(What to do) Starting with the opening line of the entries below, transcribe each line exactly up to and including the one that has "You are a computer-use agent."; pictures are not copied.

(Material for this exercise)
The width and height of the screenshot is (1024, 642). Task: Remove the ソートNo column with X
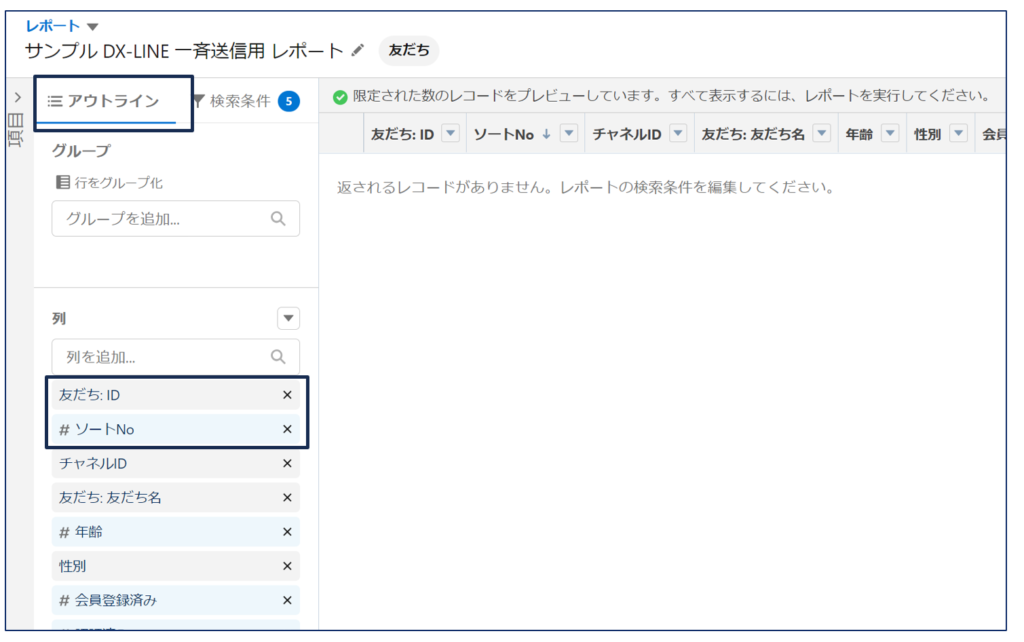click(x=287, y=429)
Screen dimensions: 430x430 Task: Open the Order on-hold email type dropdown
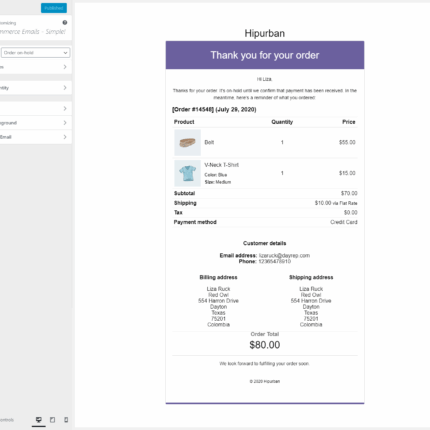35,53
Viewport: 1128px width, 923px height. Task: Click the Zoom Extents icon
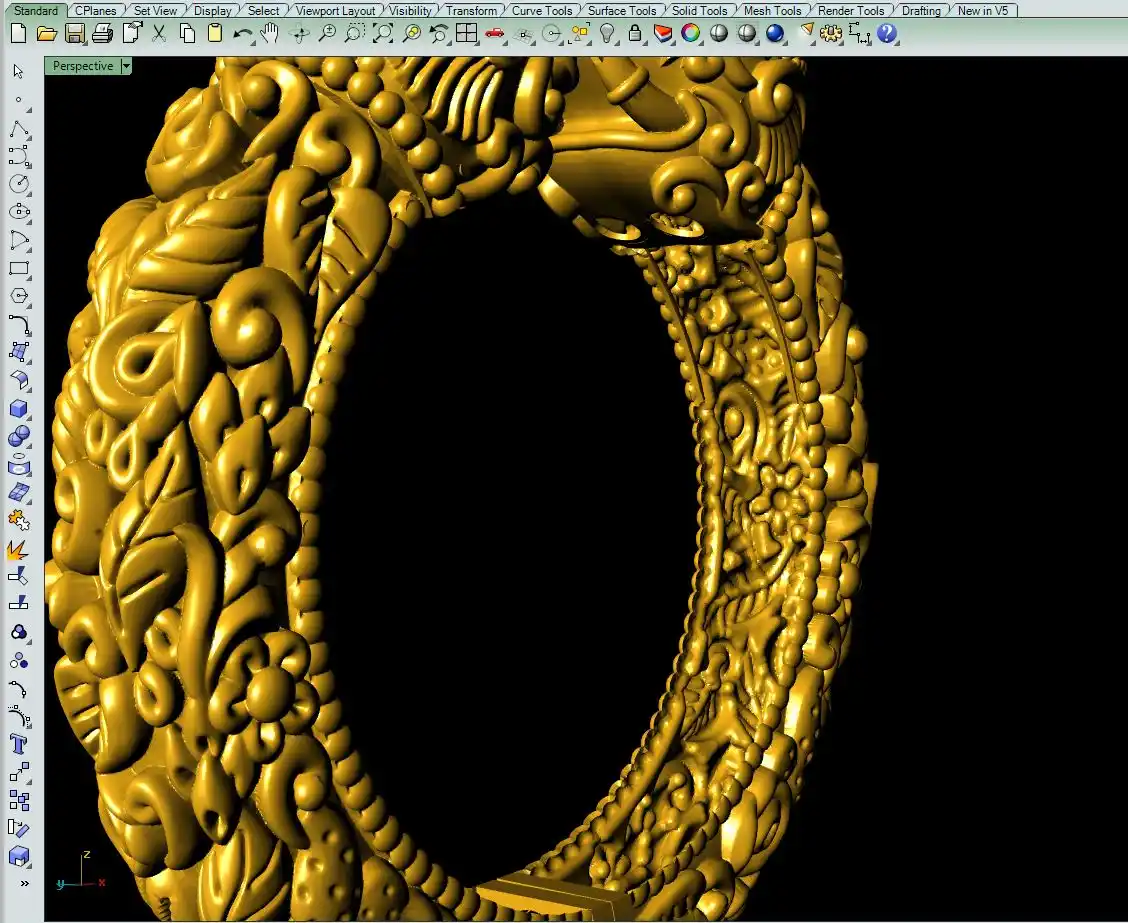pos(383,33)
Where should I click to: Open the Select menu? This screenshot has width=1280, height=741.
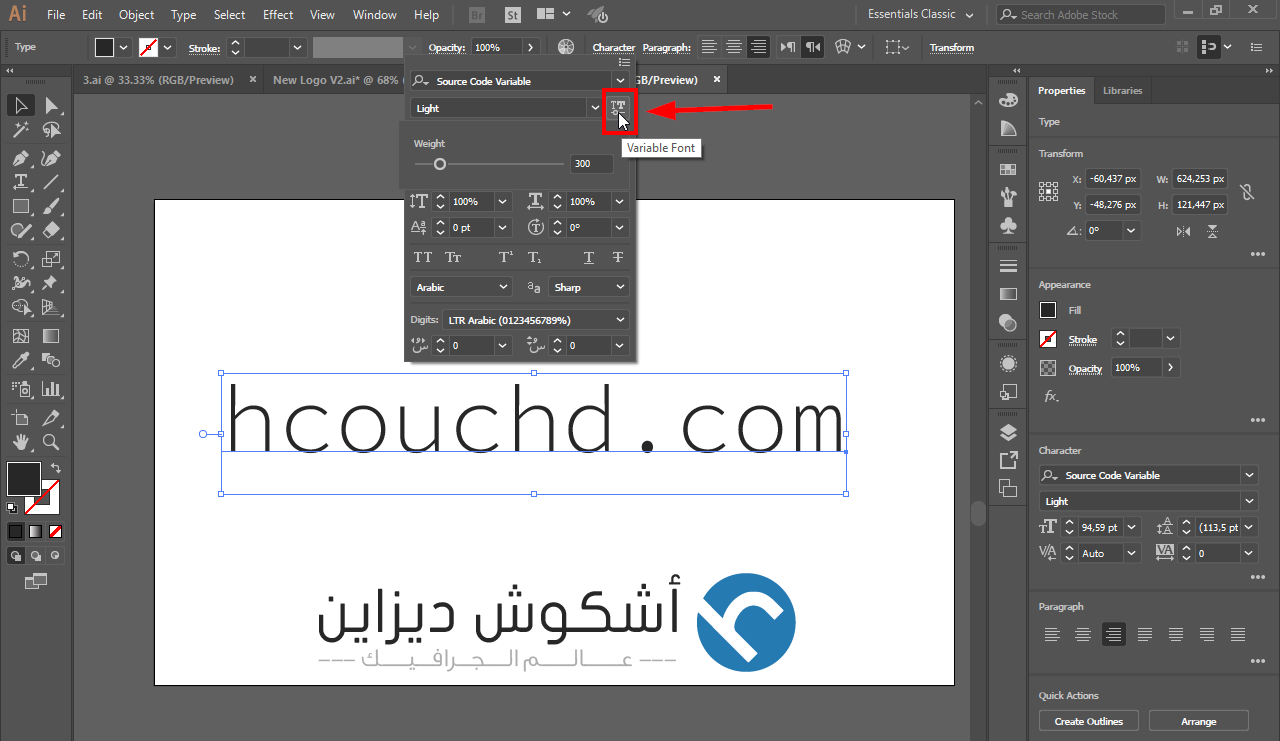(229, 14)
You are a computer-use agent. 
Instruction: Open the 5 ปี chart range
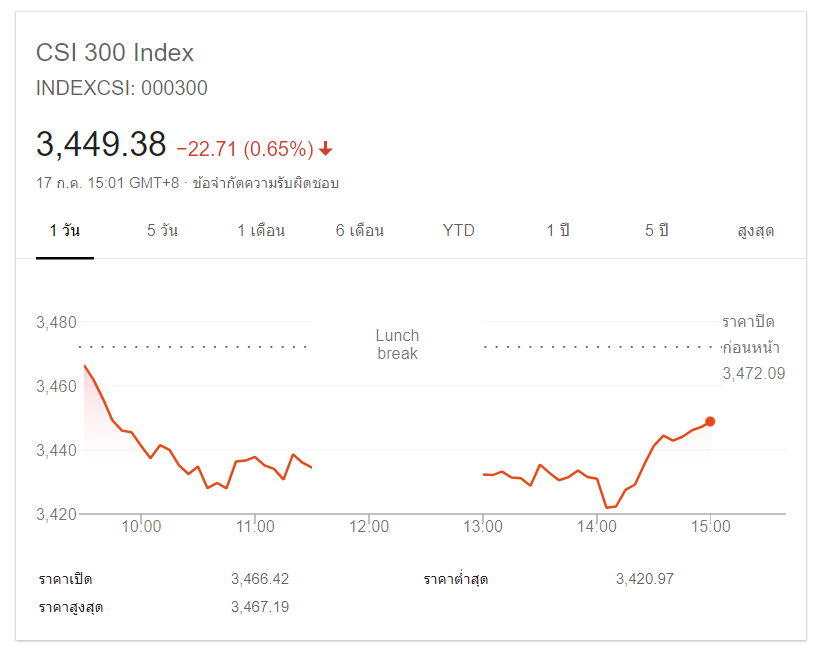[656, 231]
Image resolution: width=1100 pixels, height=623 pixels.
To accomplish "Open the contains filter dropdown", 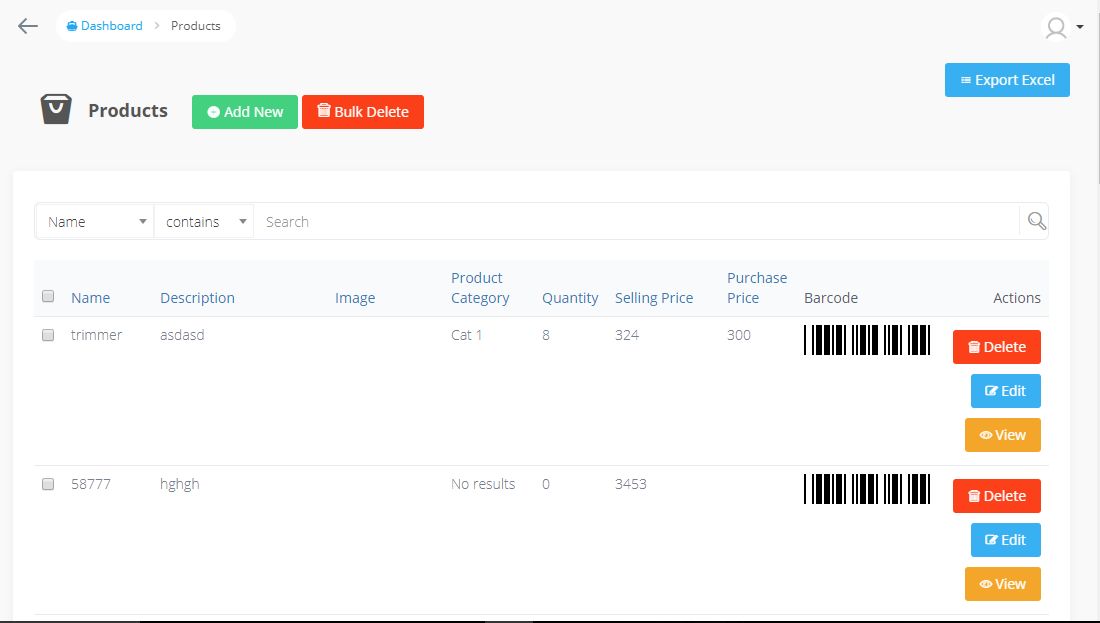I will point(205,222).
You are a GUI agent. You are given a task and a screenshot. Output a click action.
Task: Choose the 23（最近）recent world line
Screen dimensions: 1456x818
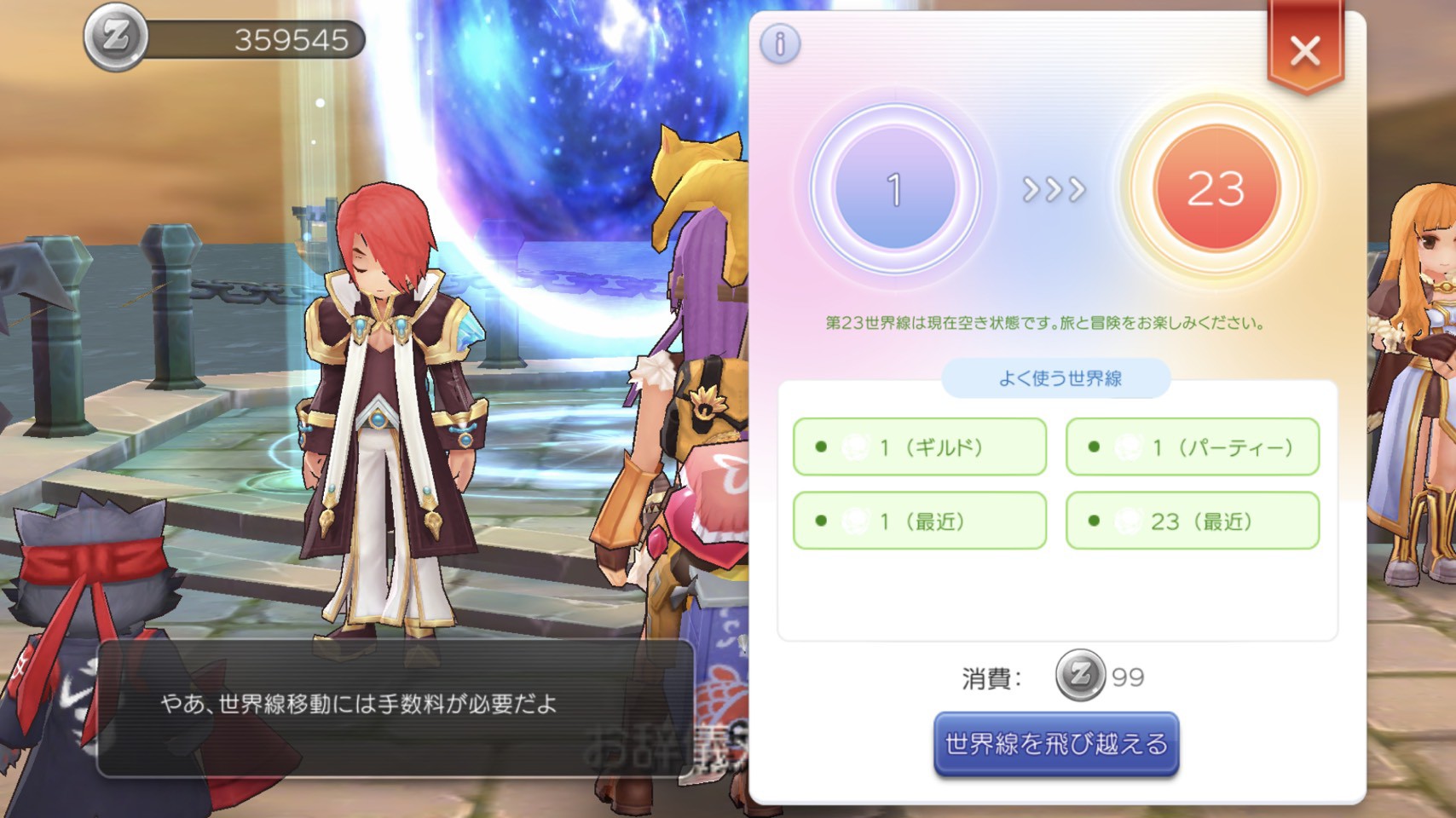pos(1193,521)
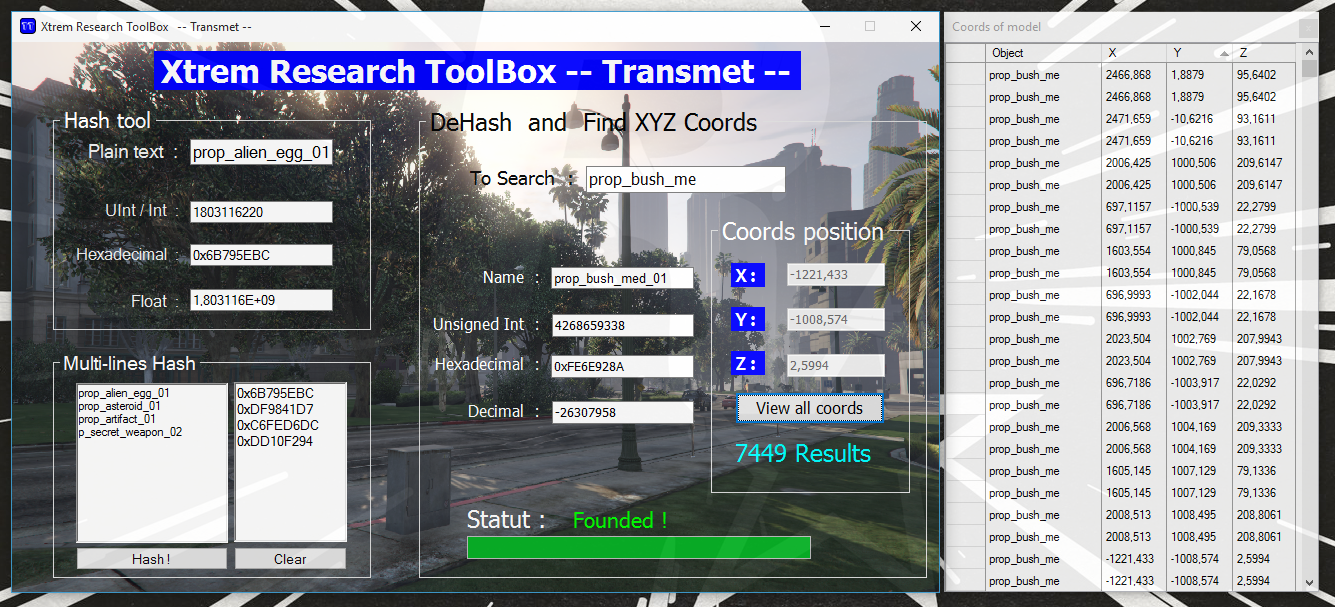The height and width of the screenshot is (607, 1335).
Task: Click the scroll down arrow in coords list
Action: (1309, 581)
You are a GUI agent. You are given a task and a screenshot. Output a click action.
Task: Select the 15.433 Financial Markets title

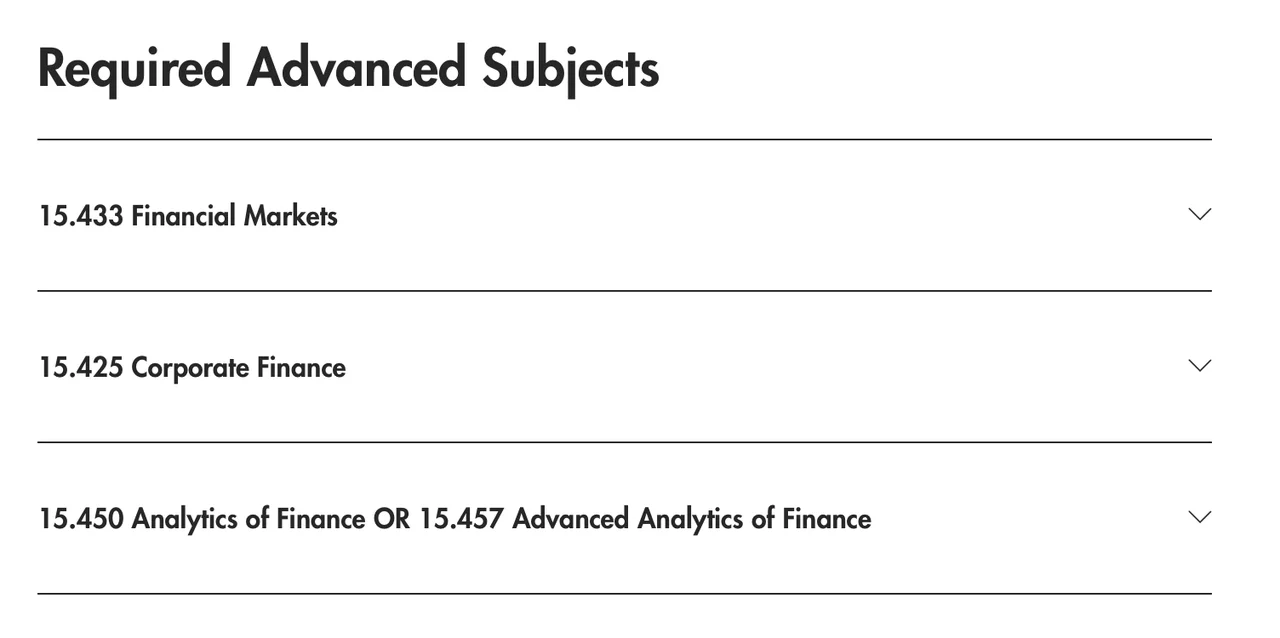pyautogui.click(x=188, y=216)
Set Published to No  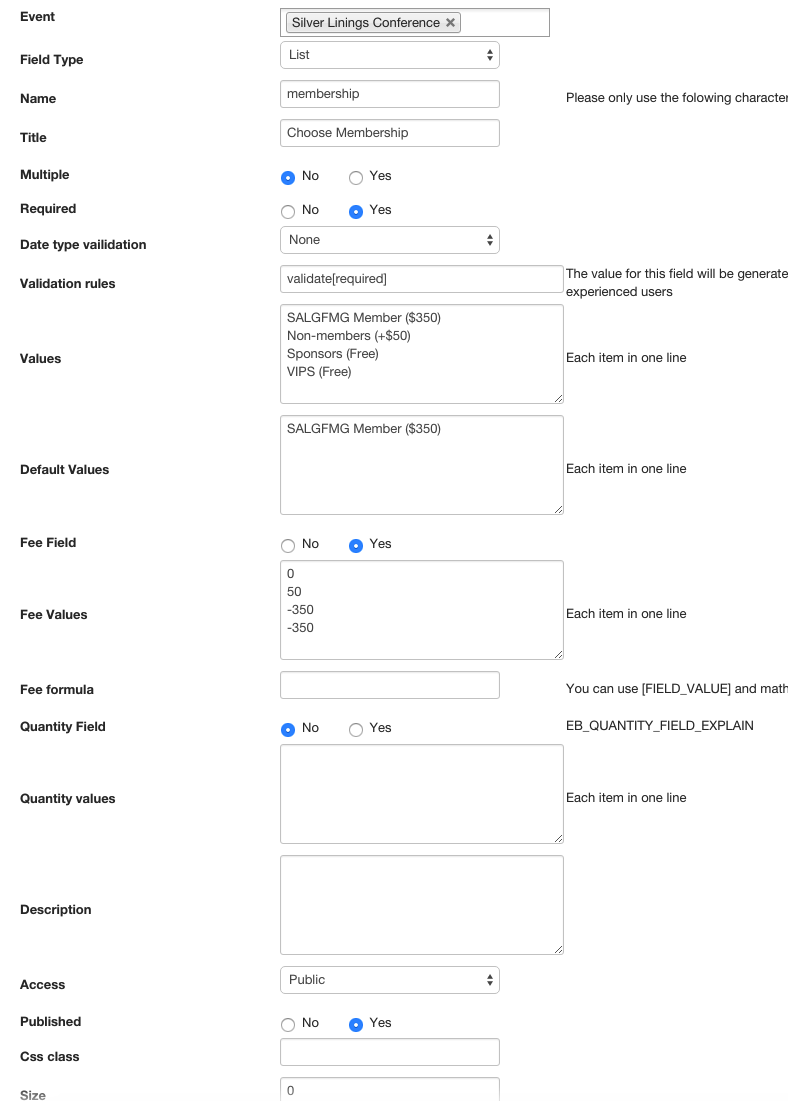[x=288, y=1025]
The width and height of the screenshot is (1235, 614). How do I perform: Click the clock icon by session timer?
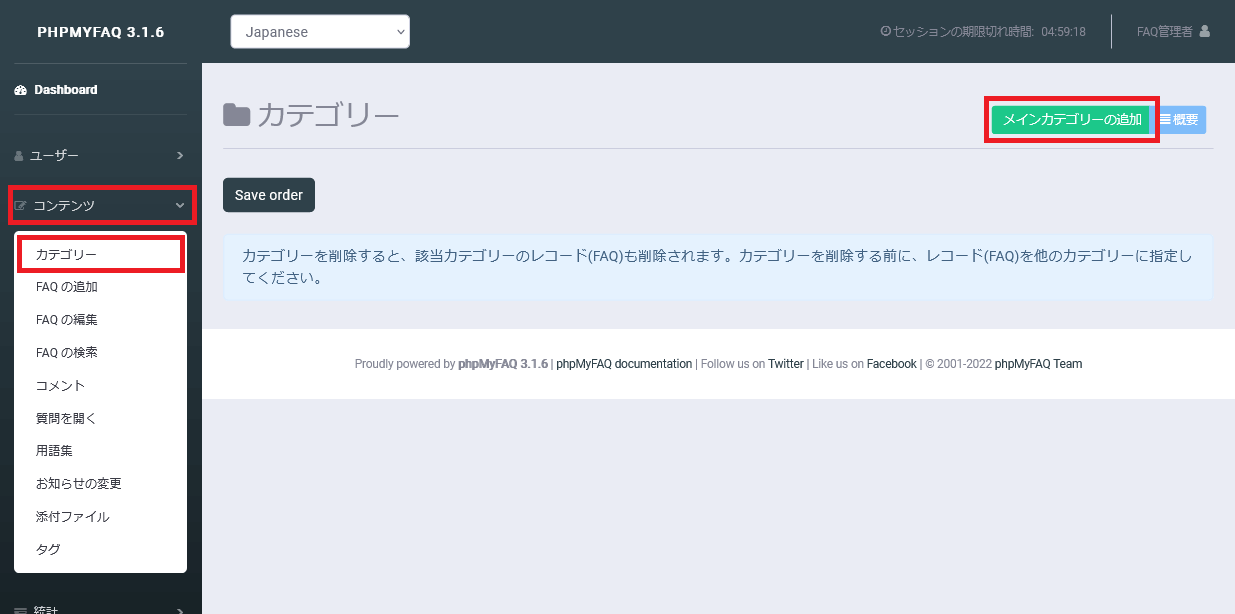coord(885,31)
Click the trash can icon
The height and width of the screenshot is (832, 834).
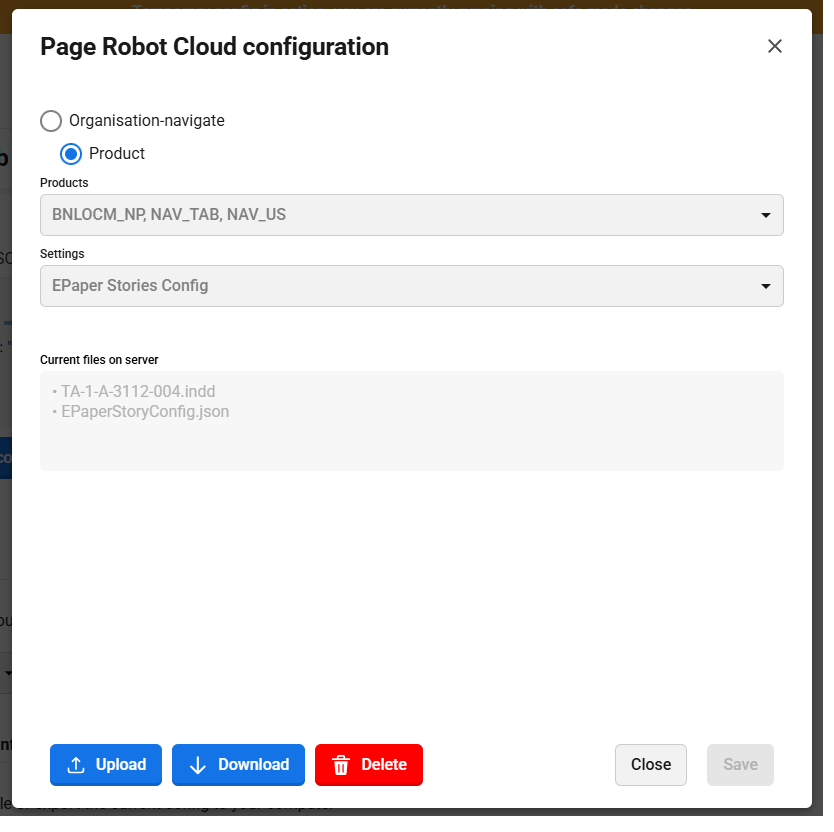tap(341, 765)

(Exercise result)
The width and height of the screenshot is (1024, 642). Task: Remove the ソートNo column with X
click(x=287, y=429)
Screen dimensions: 430x430 Task: Open the Order on-hold email type dropdown
35,53
Viewport: 1128px width, 923px height. Task: Click the Zoom Extents icon
pos(383,33)
Where should I click to: Open the Select menu? This screenshot has width=1280, height=741.
(229, 14)
You are a computer-use agent. 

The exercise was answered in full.